David Mitchell (Web | Twitter) is an English author of six books of fiction including the international bestseller Cloud Atlas (2004), which you may recall was made into a film starring Tom Hanks. Recently, our paths crossed when Mitchell was in Houston reading from his latest work, The Bone Clocks (2014). If you aren’t familiar with his work, both I and the literati highly recommend it.
Following his reading, Mitchell spoke with author Mat Johnson, observing that at age 45 he’s had an epiphany: He’s not a novelist but rather a novella-ist. As with Cloud Atlas, The Bones Clock is a series of novellas that reference and situate one another to tell a larger narrative – in this case, a woman’s life from birth to death. Even though “people don’t buy novellas,” he prefers the format as it allows him the privileges of the short story without carrying on past its “natural” conclusion. (I think we can all name a few works that, like some dying animal, resists the end).

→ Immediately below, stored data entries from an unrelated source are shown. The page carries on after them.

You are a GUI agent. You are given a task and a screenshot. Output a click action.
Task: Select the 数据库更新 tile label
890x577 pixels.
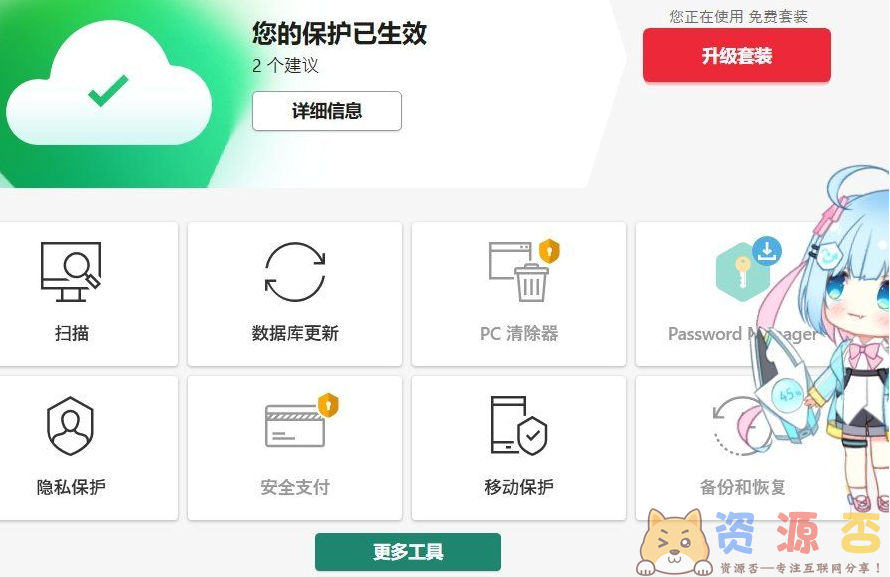[295, 333]
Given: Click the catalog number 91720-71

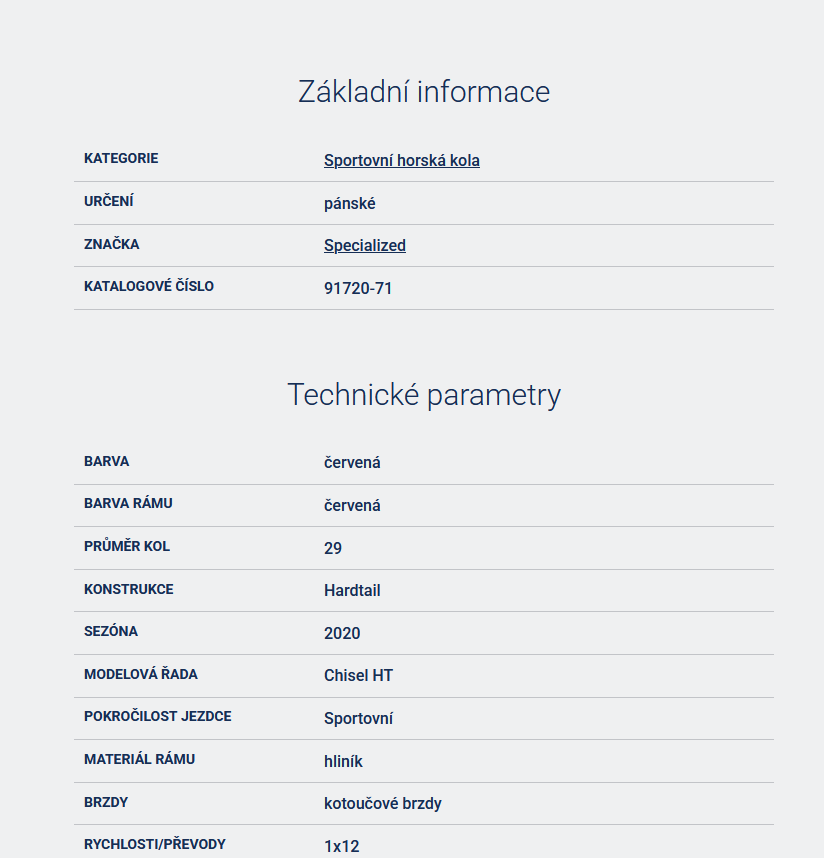Looking at the screenshot, I should (x=357, y=288).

When Johnson asked if he noticed certain themes or tropes appearing throughout his work, Mitchell answered that there were two: The first was predatory and the other miscommunication. As he identified instances of these in his work, he added that every author is merely a handful of archetypes. As these stem from the author’s experiences, this limitation is not a bad thing. All it means is that one has to keep finding novel ways to orient them – through new environments, characters, and so on.
After his reading I waited around to get him to sign my copy of Cloud Atlas — and that was when I made the ask. Even though the woman behind me (rudely) groaned and, under her breath, kept telling me to “hurry up,” Mitchell drew what I regard as The Little Prince fan-fiction. I present to you: The Planet of The Giraffe.
As I said to him afterward, “If your writing career ever sours, I don’t think illustrating is an option.”